# Recovery Time from Dislocated Collar Bone



## avsd (5 Jul 2012)

Hi Guys,

I had a heavy crash on Tuesday evening and dislocated my collar bone from the AC Socket and tore the ligaments. T On pain killers at the moment and met the consultant at the Fracture Clinic. He said it would be -6 months recovery with no need for surgery. I am to stay off the bike for at least 4 weeks! Anyone else had this type of injury and what the recovery plan was like?


----------



## black'n'yellow (5 Jul 2012)

I had a fractured distal end near the AC joint some years ago with no ligament damage and I was off the bike for 5 weeks, although I could ride a static (upright) gym bike a couple of weeks before that. Ligament damage is the problem - depends on the severity...


----------



## avsd (8 Jul 2012)

Thanks for the response. Anyone else got experience of this type of injury?


----------



## thefollen (9 Jul 2012)

I had a grade 3 separation this time last year, not very pleasant! If I dig around I may be able to find a log of my recovery process.


----------



## thefollen (9 Jul 2012)

Right, found and uploaded to my site. Your recovery may be very different since it's an awkward injury type and depends on the grade, angle and how it settles. You may find this helpful however.

www.thefollen.co.uk/cycle/Shoulder_Recovery_Process.pdf


----------



## avsd (9 Jul 2012)

Thanks for the log. Just what I wanted to see,  Been at fracture clinic - they are suggesting no surgery but 3-6 month recovery which was quite depressing. I have medical insurance so I will get a second opinion.

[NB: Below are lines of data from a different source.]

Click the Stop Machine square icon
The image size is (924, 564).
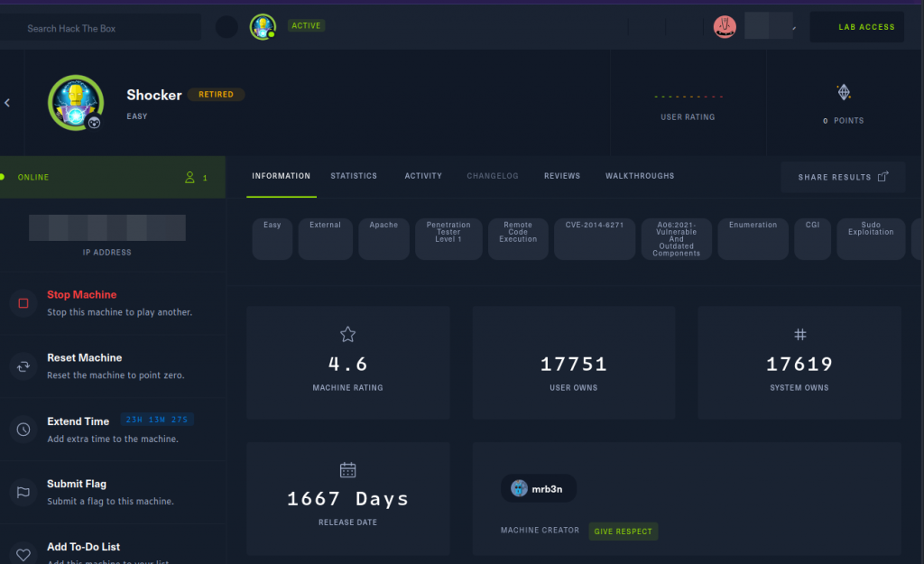[x=23, y=303]
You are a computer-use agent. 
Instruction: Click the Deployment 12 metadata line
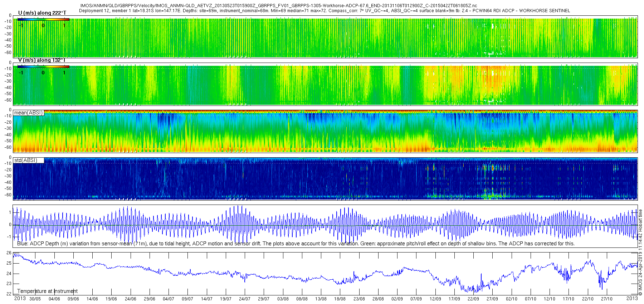[x=324, y=10]
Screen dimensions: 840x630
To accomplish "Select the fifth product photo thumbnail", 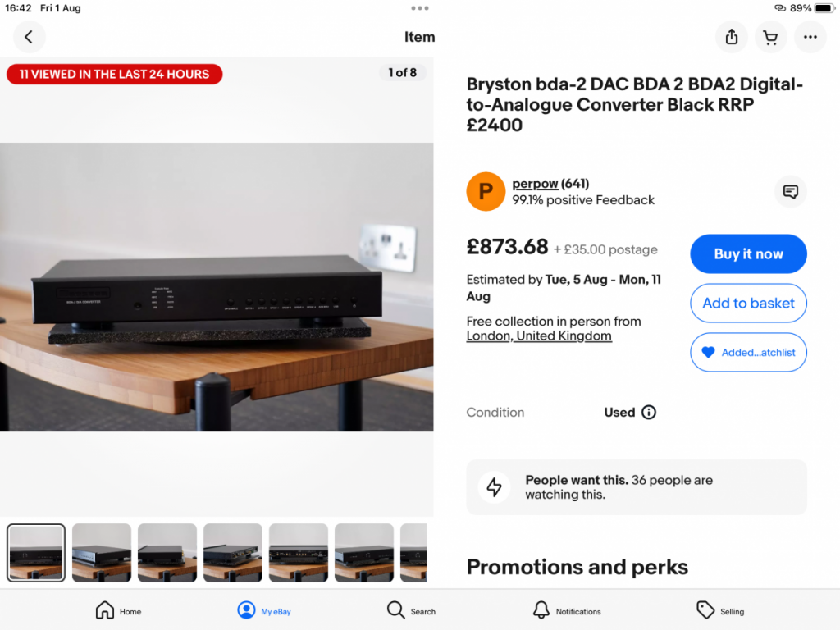I will 299,552.
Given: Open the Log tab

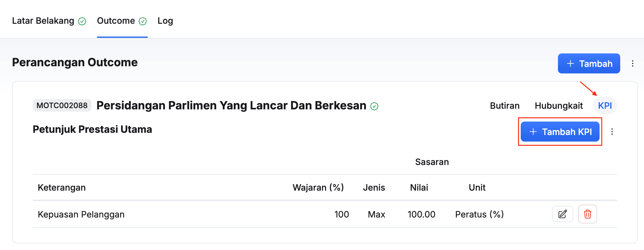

Totally agree with your comments on t-shirts and the need for a 'painful' shower, I am one week into the injury and this is the first day that the pain has eased.


----------



## thefollen (9 Jul 2012)

avsd said:


> Thanks for the log. Just what I wanted to see,  Been at fracture clinic - they are suggesting no surgery but 3-6 month recovery which was quite depressing. I have medical insurance so I will get a second opinion.
> 
> Totally agree with your comments on t-shirts and the need for a 'painful' shower, I am one week into the injury and this is the first day that the pain has eased.


 
No worries- unfortunately it does take a little while in getting back to normal, a nasty injury. Best get some DVD box sets down you  Also if you saw, the recumbent bikes at the gym are good to keep the legs ticking over (if you can get there ok). With no upper body movement required you can work the legs a bit and keep fitness up.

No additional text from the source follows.